*EXERCISE*: Starting at the line that contains "Über uns (158, 216)" and stopping after the line that contains "Metal Gear Solid Movie (489, 1529)", transcribe the listing below exactly; do not include any pictures.

*GIVEN DATA*:
..........
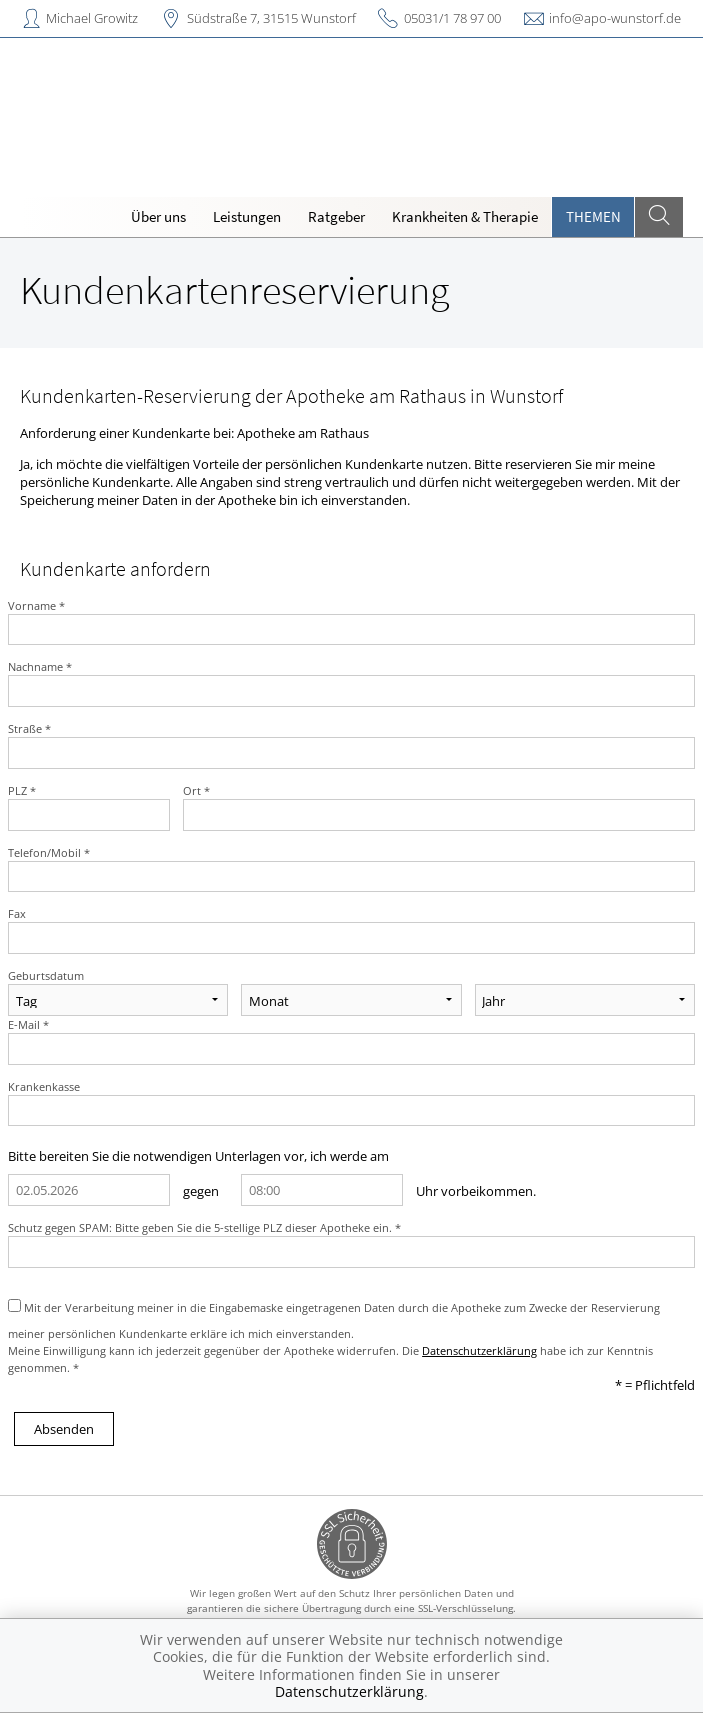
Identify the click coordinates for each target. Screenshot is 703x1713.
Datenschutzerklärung (479, 1350)
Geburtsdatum (46, 975)
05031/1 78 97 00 (452, 18)
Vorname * (36, 605)
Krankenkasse (44, 1086)
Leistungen (247, 216)
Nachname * (40, 666)
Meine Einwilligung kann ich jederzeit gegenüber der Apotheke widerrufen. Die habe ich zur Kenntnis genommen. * (330, 1359)
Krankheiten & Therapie (465, 216)
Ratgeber (336, 216)
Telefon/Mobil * (49, 852)
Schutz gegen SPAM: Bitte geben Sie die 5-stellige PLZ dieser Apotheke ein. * (204, 1227)
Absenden (64, 1429)
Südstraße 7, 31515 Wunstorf (271, 18)
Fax (17, 913)
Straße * (29, 728)
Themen (593, 216)
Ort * (196, 790)
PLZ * (22, 790)
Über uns (158, 216)
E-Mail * (28, 1024)
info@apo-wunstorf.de (615, 18)
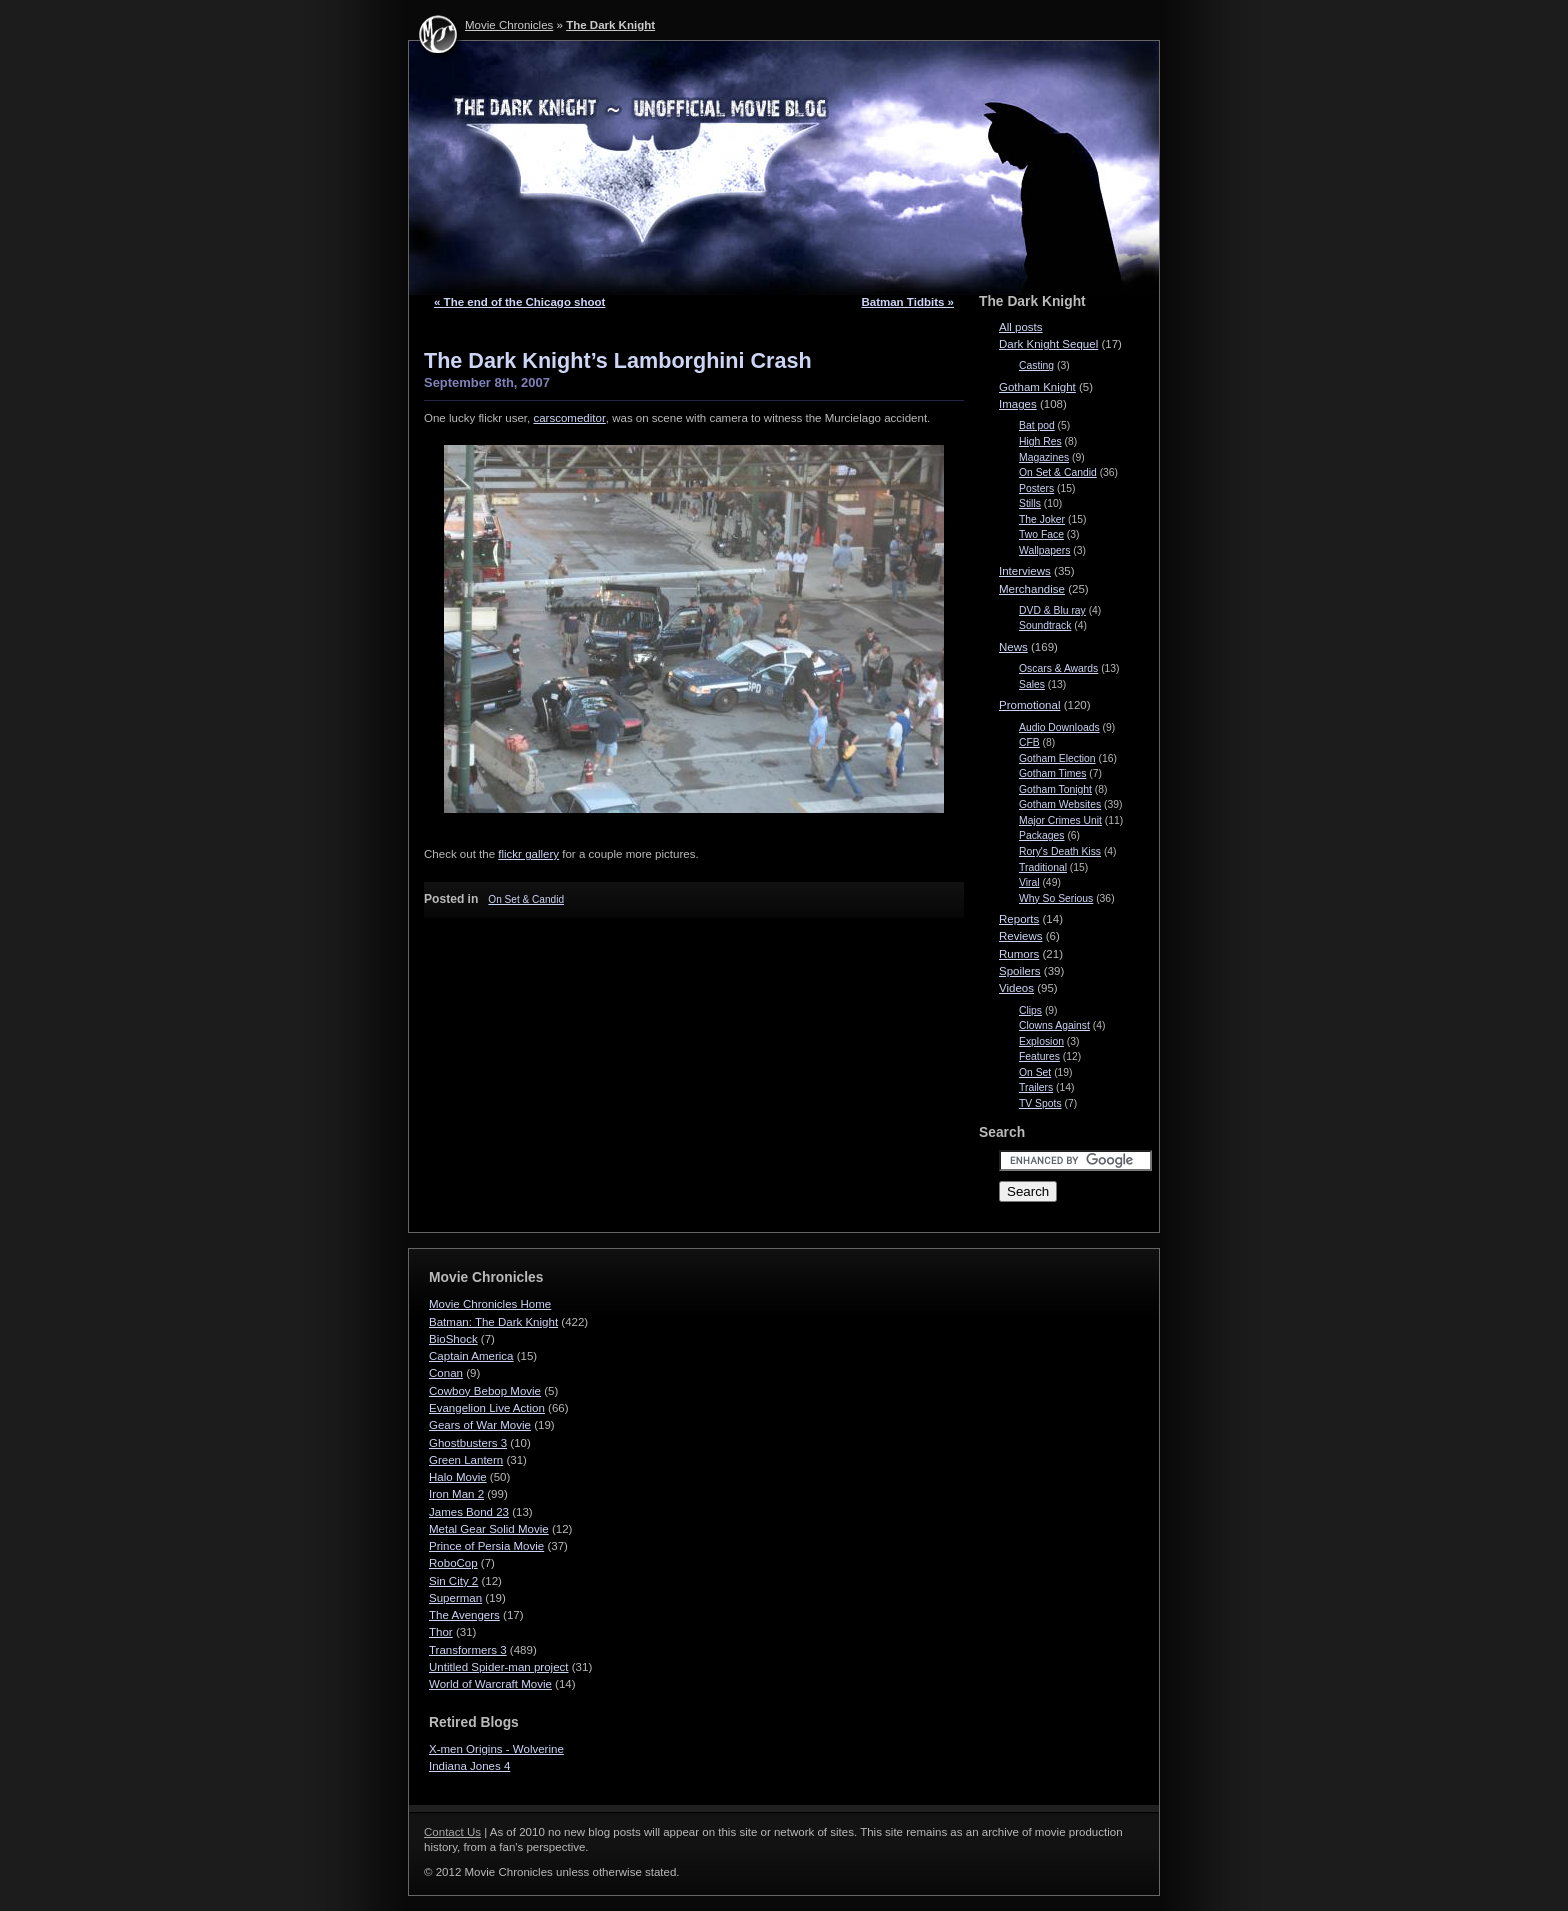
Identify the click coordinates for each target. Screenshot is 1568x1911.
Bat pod (1037, 425)
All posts (1021, 327)
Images (1018, 404)
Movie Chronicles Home (490, 1304)
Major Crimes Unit (1060, 820)
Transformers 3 (468, 1650)
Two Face (1041, 534)
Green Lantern (466, 1460)
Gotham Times (1052, 773)
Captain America (471, 1356)
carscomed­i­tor (569, 418)
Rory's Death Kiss (1060, 851)
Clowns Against (1054, 1025)
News (1013, 647)
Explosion (1041, 1041)
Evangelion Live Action (487, 1408)
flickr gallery (528, 854)
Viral (1029, 882)
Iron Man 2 (456, 1494)
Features (1039, 1056)
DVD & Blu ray (1052, 610)
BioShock (453, 1339)
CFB (1029, 742)
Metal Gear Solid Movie (489, 1529)
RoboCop (453, 1563)
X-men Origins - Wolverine (496, 1749)
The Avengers (464, 1615)
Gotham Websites (1060, 804)
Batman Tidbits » (907, 302)
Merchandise (1032, 589)
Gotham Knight (1037, 387)
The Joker (1042, 519)
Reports (1019, 919)
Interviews (1025, 571)
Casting (1036, 365)
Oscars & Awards (1058, 668)
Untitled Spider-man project (499, 1667)
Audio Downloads (1059, 727)
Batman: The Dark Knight (493, 1322)
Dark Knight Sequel (1048, 344)
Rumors (1019, 954)
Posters (1036, 488)
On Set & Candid (526, 899)
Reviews (1021, 936)
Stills (1030, 503)
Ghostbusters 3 (468, 1443)
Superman (455, 1598)
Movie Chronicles (509, 25)
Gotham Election (1057, 758)
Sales (1032, 684)
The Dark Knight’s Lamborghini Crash (618, 360)
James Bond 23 (469, 1512)
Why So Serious (1056, 898)
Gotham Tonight (1055, 789)
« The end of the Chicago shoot (519, 302)
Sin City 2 (453, 1581)
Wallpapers (1044, 550)
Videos (1016, 988)
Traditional (1043, 867)
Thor (441, 1632)
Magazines (1044, 457)
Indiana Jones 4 (469, 1766)
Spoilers (1020, 971)
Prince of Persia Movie (486, 1546)
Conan (446, 1373)
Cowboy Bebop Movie (485, 1391)
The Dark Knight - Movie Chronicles (784, 168)
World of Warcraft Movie (490, 1684)
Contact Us (452, 1832)
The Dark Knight (610, 25)
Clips (1030, 1010)
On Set (1035, 1072)
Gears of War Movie (480, 1425)
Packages (1042, 835)
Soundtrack (1045, 625)
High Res (1040, 441)
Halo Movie (458, 1477)
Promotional (1029, 705)
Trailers (1036, 1087)
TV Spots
..........
*SOLUTION TO THIS EXERCISE*:
Über uns (158, 216)
E-Mail * (28, 1024)
info@apo-wunstorf.de (615, 18)
Identify the click coordinates for each target. Screenshot is 1568x1911.
Bat pod (1037, 425)
All posts (1021, 327)
Images (1018, 404)
Movie Chronicles Home (490, 1304)
Major Crimes Unit (1060, 820)
Transformers 3 (468, 1650)
Two Face (1041, 534)
Green Lantern (466, 1460)
Gotham Times (1052, 773)
Captain America (471, 1356)
carscomed­i­tor (569, 418)
Rory's Death Kiss (1060, 851)
Clowns Against (1054, 1025)
News (1013, 647)
Explosion (1041, 1041)
Evangelion Live Action (487, 1408)
flickr gallery (528, 854)
Viral (1029, 882)
Iron Man 2 (456, 1494)
Features (1039, 1056)
DVD & Blu ray (1052, 610)
BioShock (453, 1339)
CFB (1029, 742)
Metal Gear Solid Movie (489, 1529)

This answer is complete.